Dear Me and You and the Red Canoe,
I’ve always believed that the right books appear at the right time, and you certainly fit the bill. When you arrived in your mysterious envelope from the publisher, it was at the start of this rainy summer. I knew you wouldn’t be officially released until August 1st, but I couldn’t wait to share you. Since then, I’ve read you many times to children at a story time, to my neighbour’s kids, to a friend’s child in a cafe and even to some of my nieces (who left single digit ages behind almost a decade ago). Here’s the thing I’m noticing: your story transcends age, and as such, is building connections I hadn’t considered.
Of course, the story appeals to children because it contains all the very best elements that they enjoy. It talks about taking one-on-one time with someone, and experiencing something that is truly unique. It describes that moment in time where it seems as if time stands still, and for one moment, it’s just the two of you while the whole world sleeps. The sense memory evoked by the writing is incredible, and each detail – the “nest/high atop a leafless birch” and the “squirrel scolding,/chit chit chattering” invites the listener to close their eyes to see and hear it in their minds as well as from the page. I have had so many discussions with tiny readers about what a beaver’s home looks like, or the fish they caught with their uncle, or even about that time they were camping as a family and I am slightly in awe of how this book has created memory connections with them.
However, as I read the story aloud in various places, I’m finding that adults are drifting over to listen. There have been dads in their thirties and granddads in their sixties who lean in and share a grin as they remember fishing with their families. I’ve had my niece smile as she remembers heading out in the quiet of the early morning in the canoe with her grandfather. I’ve witnessed my brother flex his hands as he remembers the feel of the paddle and how it would resist the water as it stroked through the still water. The beautiful pictures by Phil illustrate that unique perspective from the bow as you head out past the rocky outcrop and into the river – an image unforgettable to anyone who has spent time in a canoe. That they were done on panels, and remind readers of birch bark artwork and summertime crafts only adds an extra dimension to each reading.
Thank you for bringing back such wonderful memories – of quiet mornings, of the sound of paddles dipping into the water, of that quiet pride you feel at it just being the two of you because you are finally “big enough” to handle the canoe. These represent the very best parts of summer: family, support, affection, adventure and love. I can’t wait to share you with more young readers and their families.
Me and You and the Red Canoe was written by Jean E. Pendziwol and illustrated by Phil. It is published by Groundwood Books, and will be available August 1, 2017. ISBN:978-1-554-988471, 32 pages.
In the stillness of a summer dawn, two siblings leave their campsite with fishing rods, tackle and bait, and push a red canoe into the lake. A perfect morning on the water unfolds, with thrilling glimpses of wildlife along the way.

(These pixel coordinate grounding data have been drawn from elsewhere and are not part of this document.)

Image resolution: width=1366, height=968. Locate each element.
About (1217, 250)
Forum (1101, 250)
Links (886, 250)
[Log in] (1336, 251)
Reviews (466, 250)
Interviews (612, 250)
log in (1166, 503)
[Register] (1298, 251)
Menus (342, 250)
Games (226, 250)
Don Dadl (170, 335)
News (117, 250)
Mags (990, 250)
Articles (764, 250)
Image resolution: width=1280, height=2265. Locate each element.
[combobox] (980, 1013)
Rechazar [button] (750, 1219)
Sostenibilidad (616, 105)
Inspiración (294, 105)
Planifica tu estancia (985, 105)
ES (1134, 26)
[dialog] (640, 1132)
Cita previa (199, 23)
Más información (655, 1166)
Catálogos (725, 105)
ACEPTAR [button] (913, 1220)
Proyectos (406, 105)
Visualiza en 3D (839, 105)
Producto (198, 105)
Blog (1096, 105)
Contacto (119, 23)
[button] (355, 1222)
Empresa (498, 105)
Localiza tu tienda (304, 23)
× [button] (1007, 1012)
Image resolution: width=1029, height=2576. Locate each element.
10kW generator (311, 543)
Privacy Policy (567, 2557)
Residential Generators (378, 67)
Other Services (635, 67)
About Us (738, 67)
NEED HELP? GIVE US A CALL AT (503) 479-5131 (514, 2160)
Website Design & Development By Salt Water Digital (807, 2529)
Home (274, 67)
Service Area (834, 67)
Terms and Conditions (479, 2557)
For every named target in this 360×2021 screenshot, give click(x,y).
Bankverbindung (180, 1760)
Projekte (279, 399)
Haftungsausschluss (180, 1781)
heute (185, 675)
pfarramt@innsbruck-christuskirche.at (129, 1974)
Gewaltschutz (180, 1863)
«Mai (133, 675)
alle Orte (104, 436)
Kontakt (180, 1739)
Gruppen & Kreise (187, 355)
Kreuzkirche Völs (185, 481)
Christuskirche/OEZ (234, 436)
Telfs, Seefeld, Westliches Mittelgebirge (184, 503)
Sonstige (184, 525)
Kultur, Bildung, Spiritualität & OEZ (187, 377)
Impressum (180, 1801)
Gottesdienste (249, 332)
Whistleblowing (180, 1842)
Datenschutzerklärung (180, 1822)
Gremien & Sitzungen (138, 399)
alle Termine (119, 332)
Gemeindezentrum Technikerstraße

The narrator describes the experience vividly. Trailing a lure through the blue-green depths, the siblings paddle around a point, spotting a moose in the shallows, a beaver swimming towards its home and an eagle returning to its nest. Suddenly there is a sharp tug and the rod bends to meet the water. A few heart-stopping moments later, the pair pull a silvery trout from the water, then paddle back to the campsite to fry up a delicious breakfast.
The poetic text is accompanied by stunningly beautiful paintings rendered on wood panels that give a nostalgic feeling to the story.